Revenue Shortfalls: Lost Opportunity, Increased Inequity, & Future Costs

Colorado is approaching a fiscal nightmare, with the economic consequences of the global pandemic compounding existing challenges in a state with outdated limits on raising taxes. When the Joint Budget Committee (JBC) returns on May 12, it could be facing a forecast of more than $3 billion in lost revenue. As Republicans in Congress refuse to expand federal aid to backfill lost state revenue, Colorado will have to cut programs that have major benefits to communities across the state. 

JBC staff recently released proposals for large cut, but those are not likely enough to account for the lost revenue. We know from the Great Recession that these types of cuts lead to vast disparities in Colorado. There are no easy choices, especially when considering where most state General Fund dollars go: The four largest areas are education, health, human services, and higher education. 

The proposed cuts that may be necessary will have a dramatic negative effect on future opportunities for Coloradans, existing inequities, and future costs. If we fail to act now, action becomes more expensive later and outcomes will be more inequitable. We still can stop this through federal action and efforts to raise revenue. Below we outline some of the proposed cuts. 

Lost Opportunity 

Spending cuts are likely to target the Departments of Education (CDE) and Higher Education (CDHE), due in part to both fewer constitutional obligations to fund higher education and the significant share of state spending these areas comprise. In making these cuts, Colorado runs the risk of failing a generation of Colorado children by not providing them the resources they need to learn and gain the skills for work that leads to greater opportunity.  

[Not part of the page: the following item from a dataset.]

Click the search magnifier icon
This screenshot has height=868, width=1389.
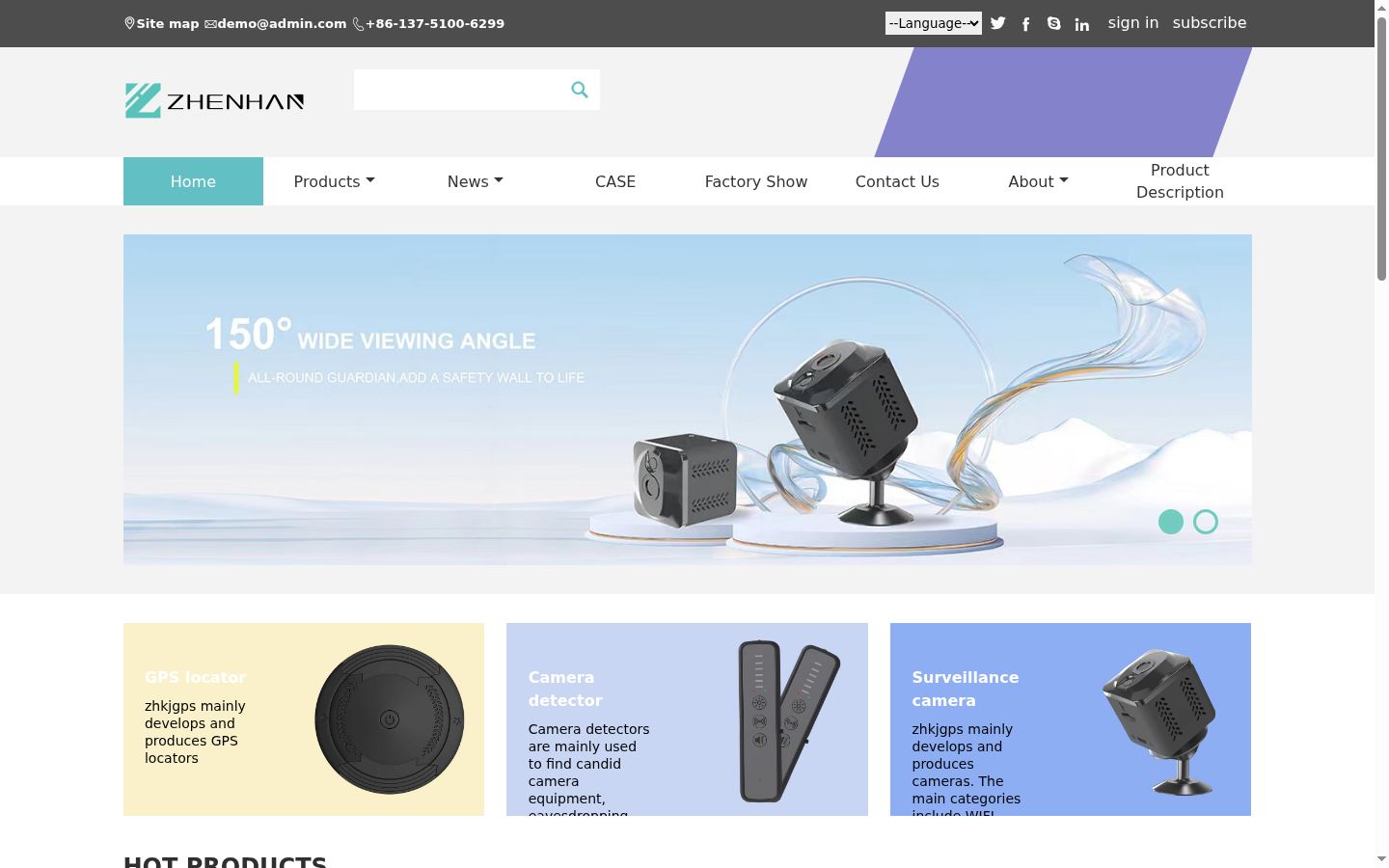pos(580,90)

With key, evidence-based, programs like full-day kindergarten potentially on the chopping block, we know our decisions today may lead to a generation whose outcomes are worse off than their parents. Most at risk are our institutions themselves, where core funding faces cuts and enrollment decreases mean potential closures of colleges in areas across Colorado, including many rural areas. 

Lost Opportunity Proposed Cuts chart

Creating Further Inequity 

Public investment is fundamental to addressing long, persistent inequities within our state. These have manifested themselves in a large racial wealth gap, a rural-urban divide, significant racial disparities in health outcomes, and unequal access to opportunities for economic advancement.  

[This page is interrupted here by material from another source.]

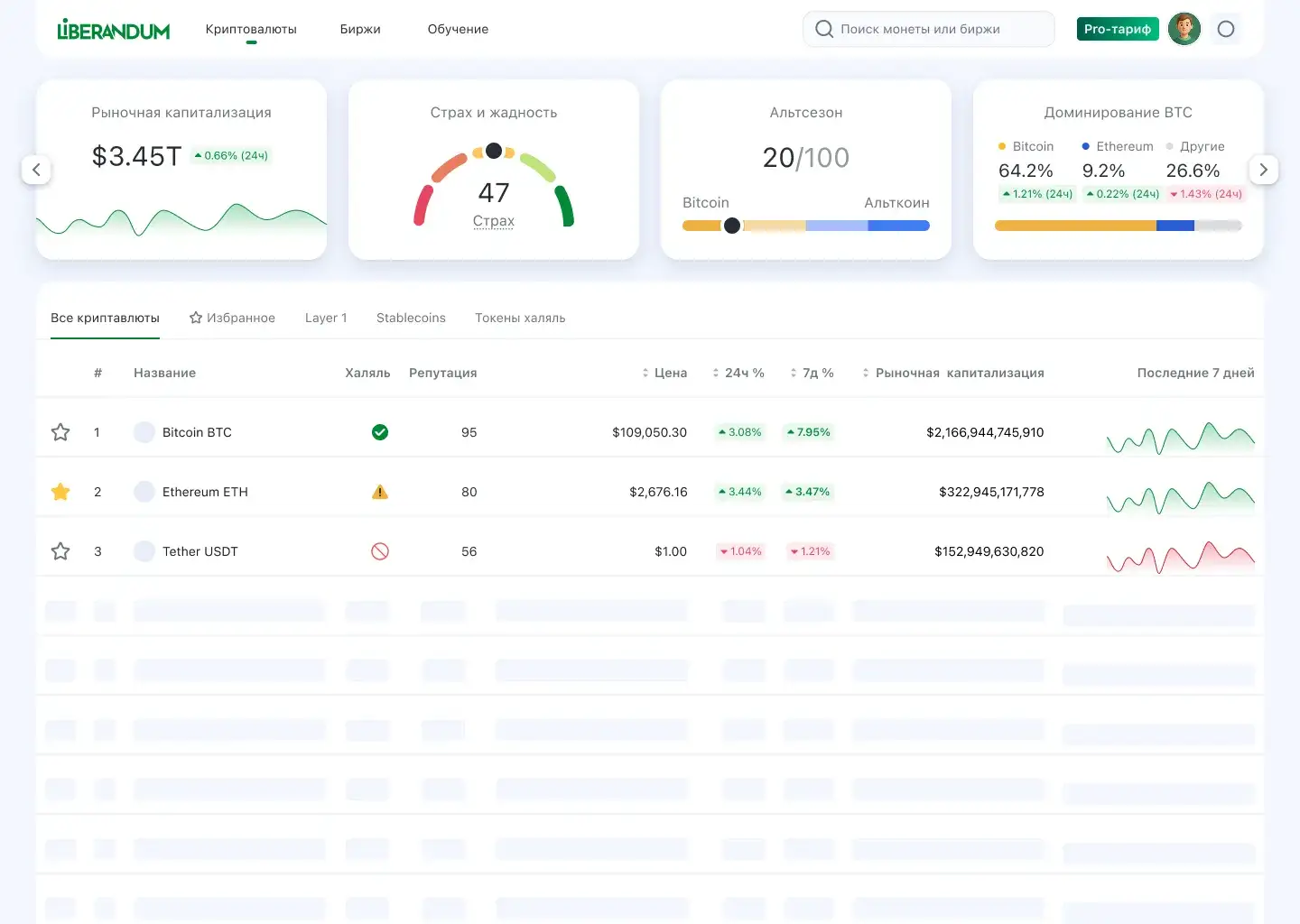The width and height of the screenshot is (1300, 924).
Task: Sort table by Цена column
Action: coord(664,373)
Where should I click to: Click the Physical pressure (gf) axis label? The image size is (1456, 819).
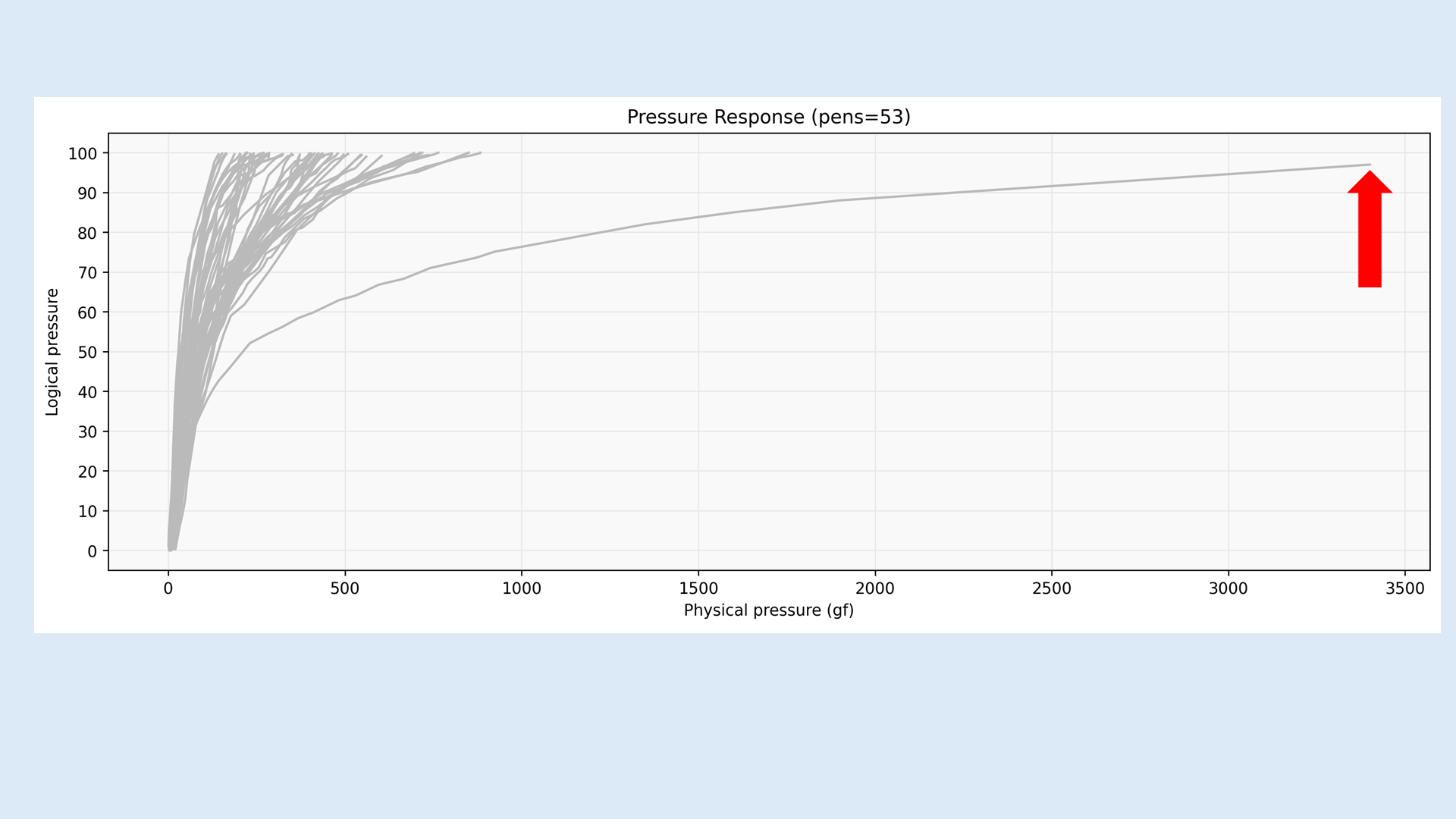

The JBC and the legislature has yet to dive into some of the large cuts that may have even worse equity implications — such as dramatic reduction in per-pupil funding for districts — but the proposed cuts outlined have large consequences already. School-based health centers locate health clinics on school property provide primary, behavioral and oral health services, particularly for low-income children and youth, and assist with enrollment in children’s health plans. Concurrent enrollment helps students attain college credit while in high school, thus reducing the overall costs of college and making college more accessible to many students. Nurse home visitor programs provide critical services to low-income mothers at a time when those services can set children on a strong trajectory. 

Many other proposed cuts have deep equity considerations, but below are just some highlights. 

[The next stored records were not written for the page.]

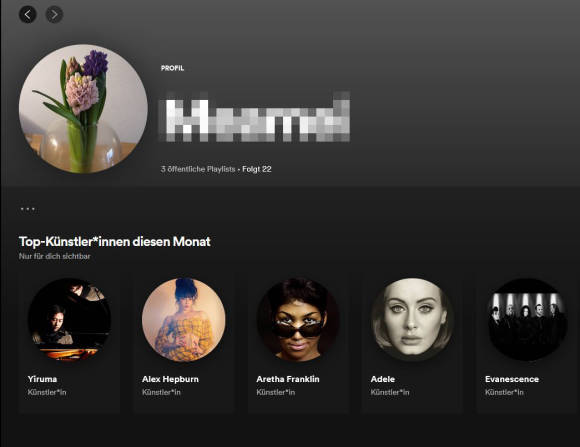Select the Alex Hepburn artist name
Image resolution: width=580 pixels, height=447 pixels.
pyautogui.click(x=171, y=379)
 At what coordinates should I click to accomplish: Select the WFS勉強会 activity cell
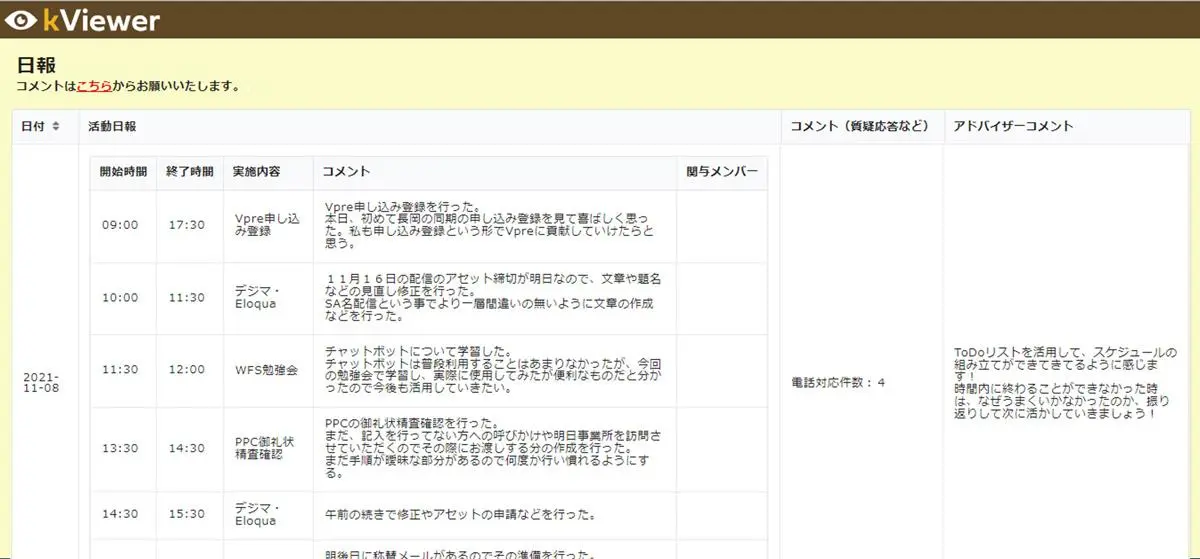[266, 370]
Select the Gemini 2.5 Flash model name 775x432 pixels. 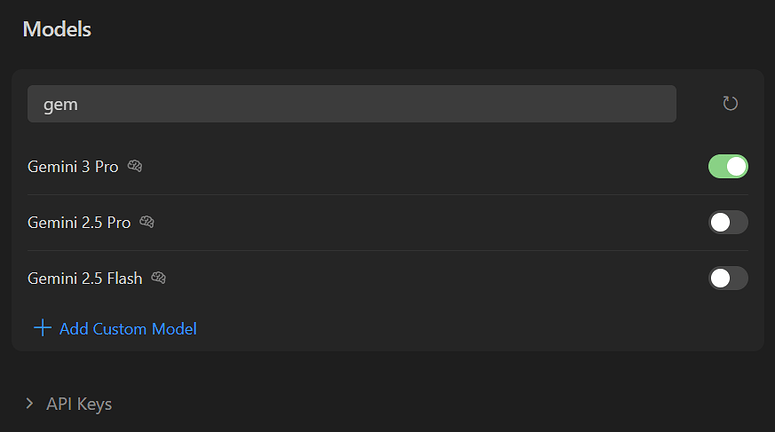tap(85, 278)
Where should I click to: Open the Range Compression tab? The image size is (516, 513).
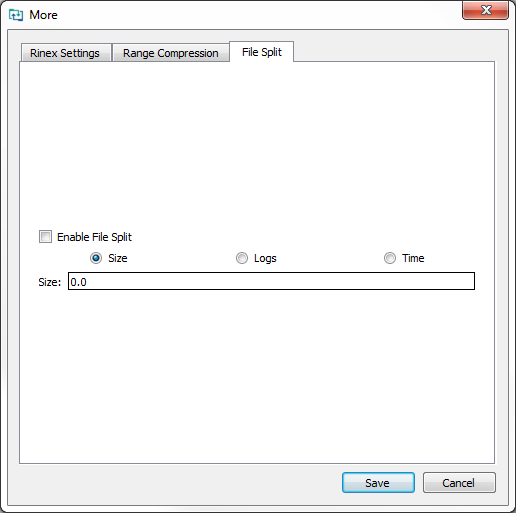pyautogui.click(x=171, y=53)
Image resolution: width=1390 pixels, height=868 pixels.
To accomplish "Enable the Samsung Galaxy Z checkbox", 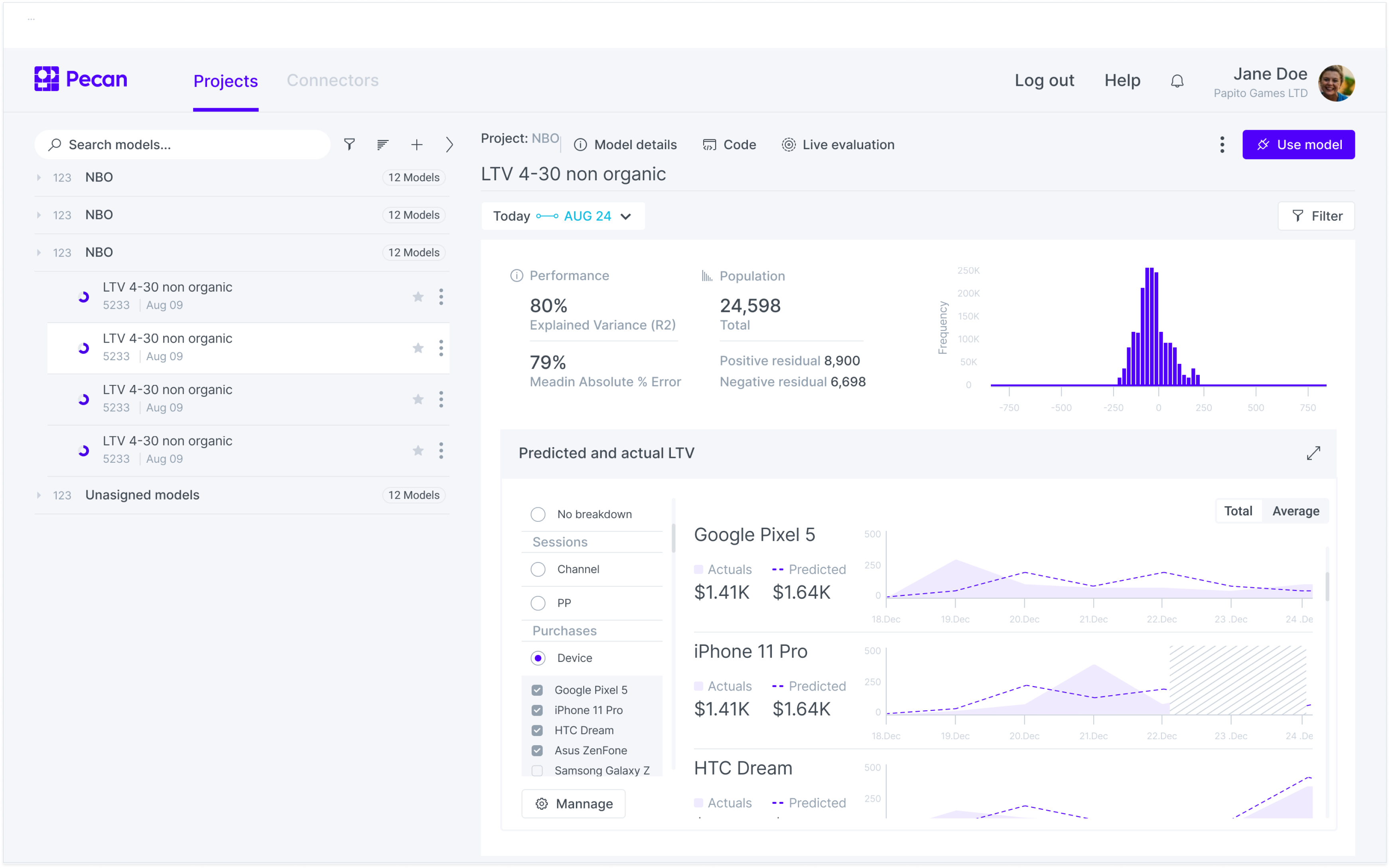I will pos(537,770).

Inequity Proposed Cuts chart

Prevention & Future Costs 

Strong public policy recognizes the need for investment: investment in families, investment in systems, investment in communities. These investments demonstrate a recognition that proactively putting money into proven solutions can mitigate more acute — and expensive — problems in the future.  

Over the years, we’ve seen our legislature invest in powerful and proven solutions. That’s why our state provides preventative health care to children, has taken steps to raise wages for direct care workers, and invested in systems that deliver essential home- and community-based services for older adults. Though they require an investment of state funding, these efforts pay dividends far into the future. They can prevent acute health problems, create a stronger workforce, and allow for the development of a robust system that promotes long-term economic mobility and opportunity.  

Several of the most notable possible cuts in preventative services include: 

Prevention & Future Cuts chart

Alternatives to Setting Colorado Back

Like Colorado, most states cannot deficit spend like the federal government. That’s why federal aid during a global pandemic of unprecedented proportions is critical to our future. Congress still has an opportunity to act and prevent setbacks to states that could last for decades. 

There are alternatives to a cuts-only approach to this shortfall. Many questions have arisen around TABOR’s emergency’s tax provisions that needs answers. Voters may also be asked in November if the state can update its tax code to increase revenues through a proposal to raise tax rates on wealthier households. Whatever the proposed remedy, revenue must be on the table to fill a hole as big as this.